TASK GOAL:
From the entries that follow, pick out all lines holding "agent".

───── SUPPLIED MATERIAL

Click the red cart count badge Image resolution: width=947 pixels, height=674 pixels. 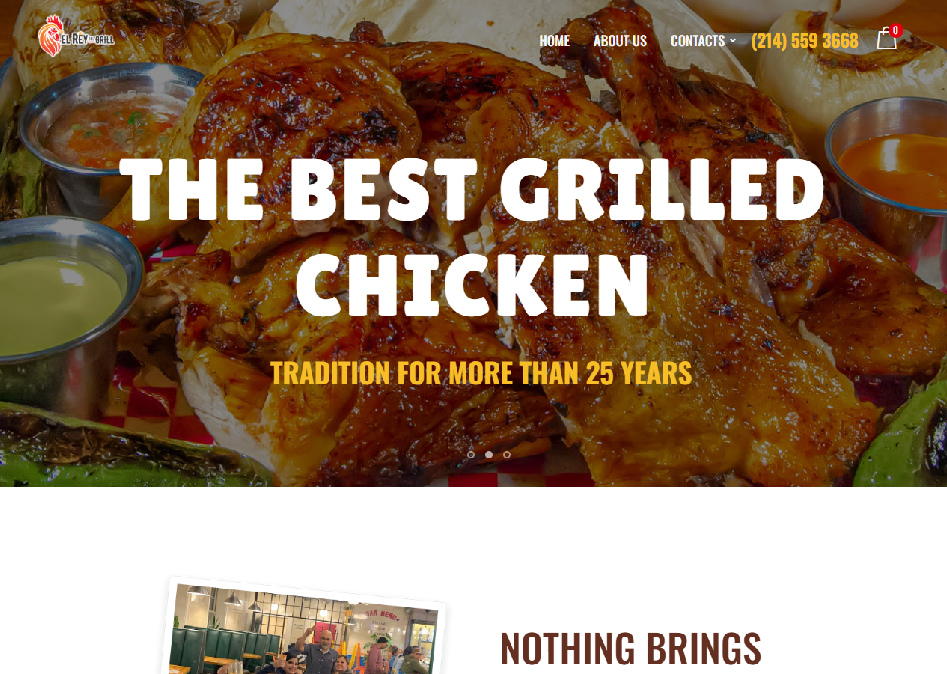(x=895, y=30)
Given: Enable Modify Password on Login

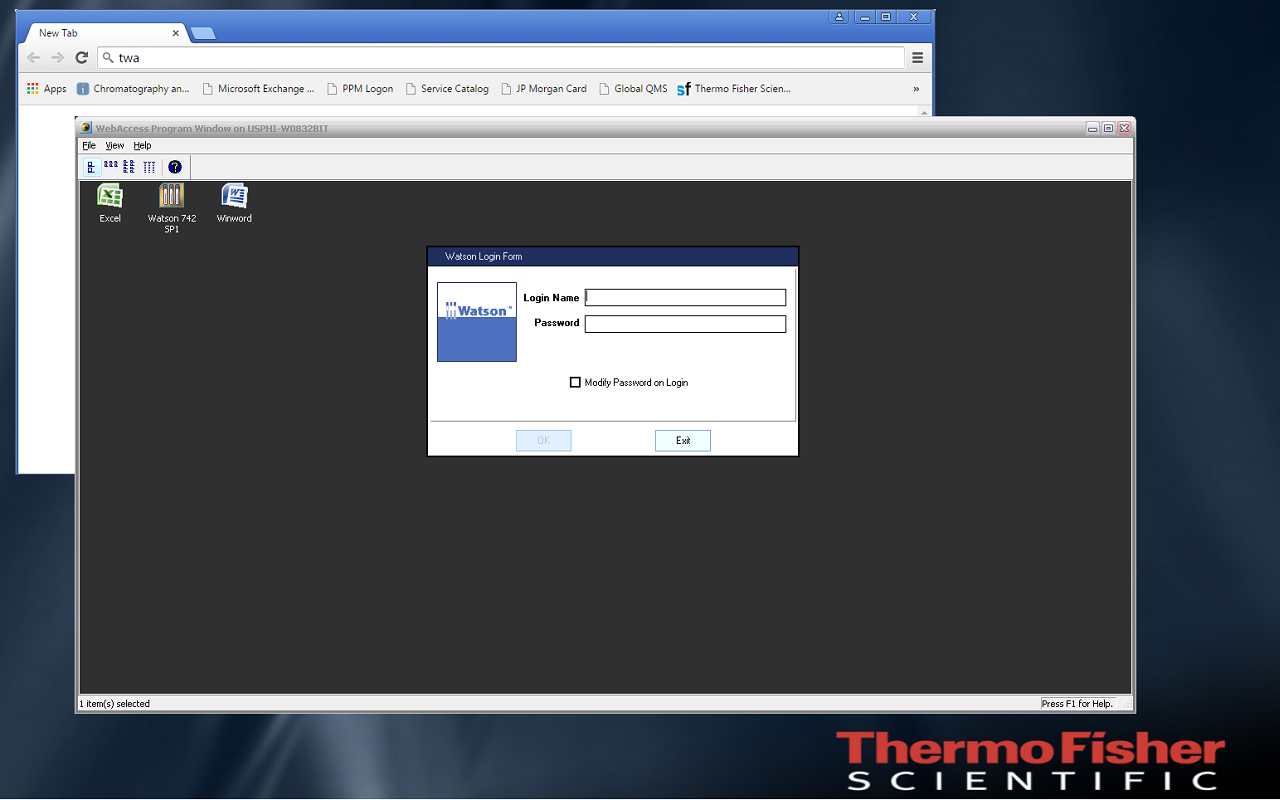Looking at the screenshot, I should point(575,382).
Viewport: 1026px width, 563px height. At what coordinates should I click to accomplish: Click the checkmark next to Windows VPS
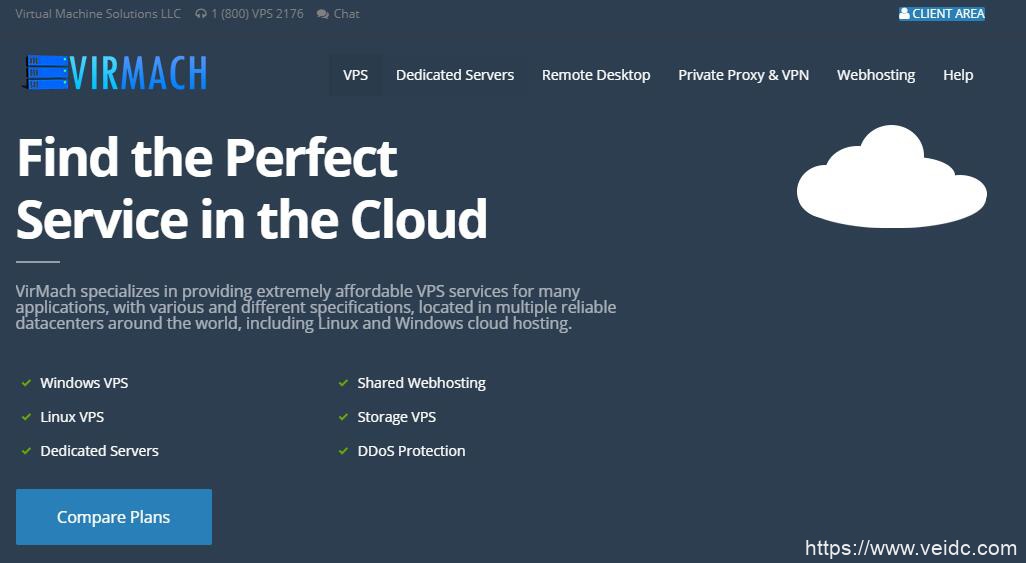click(x=26, y=383)
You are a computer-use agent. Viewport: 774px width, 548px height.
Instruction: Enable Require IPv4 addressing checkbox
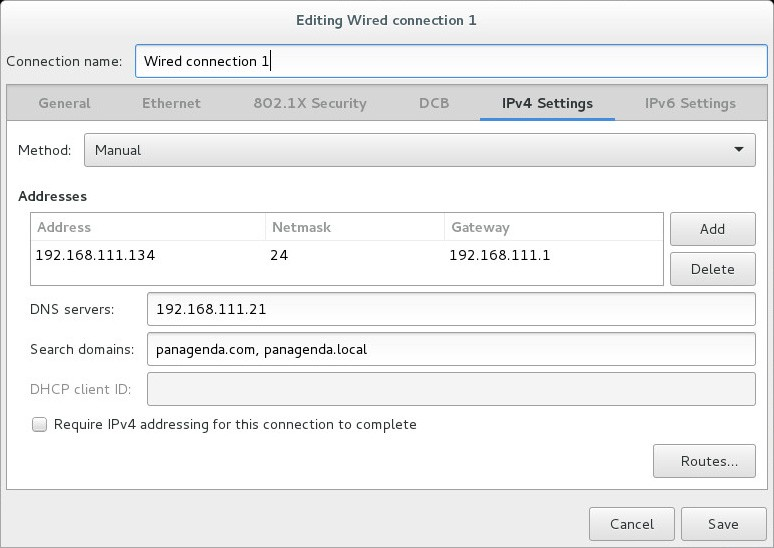tap(40, 425)
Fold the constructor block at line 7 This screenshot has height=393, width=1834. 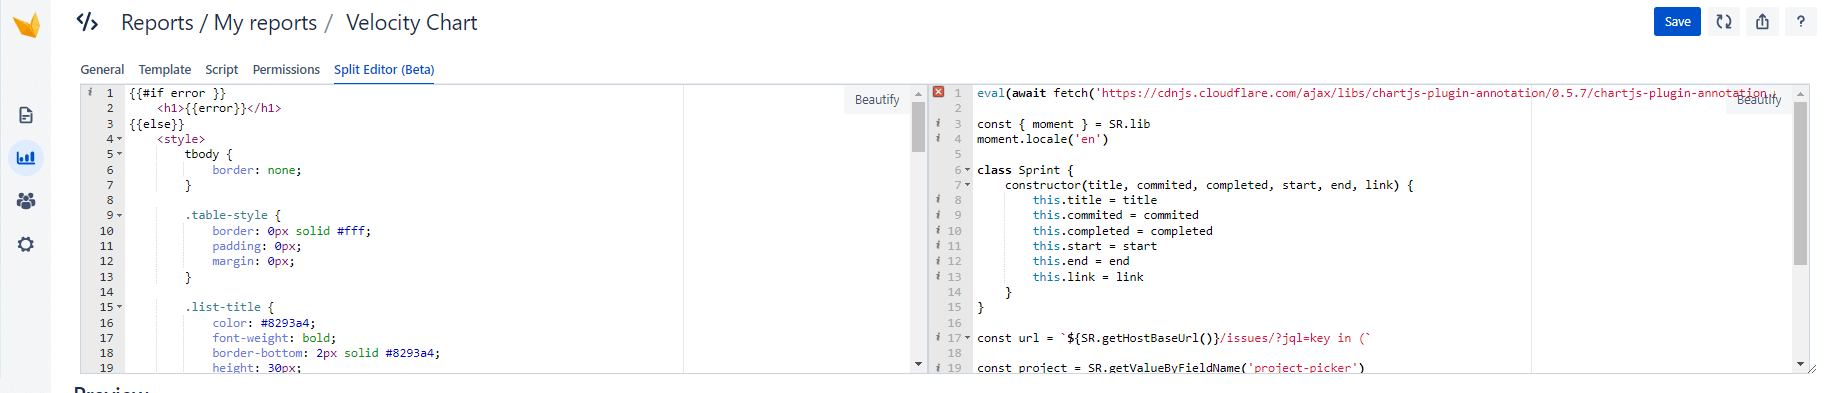click(967, 185)
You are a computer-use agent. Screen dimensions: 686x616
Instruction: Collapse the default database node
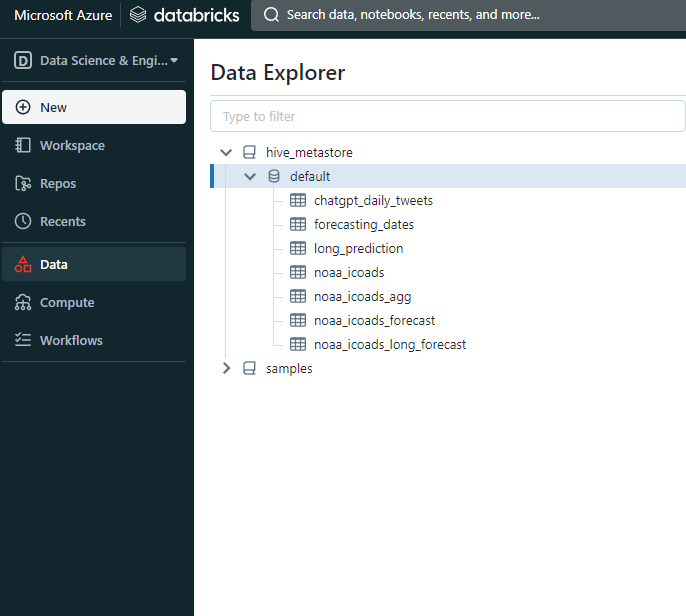coord(250,177)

──────────

SOLUTION FOR THIS TASK:
You are a computer-use agent. Viewport: 774px width, 548px height.
You are a computer-use agent. Screen dimensions: 686x616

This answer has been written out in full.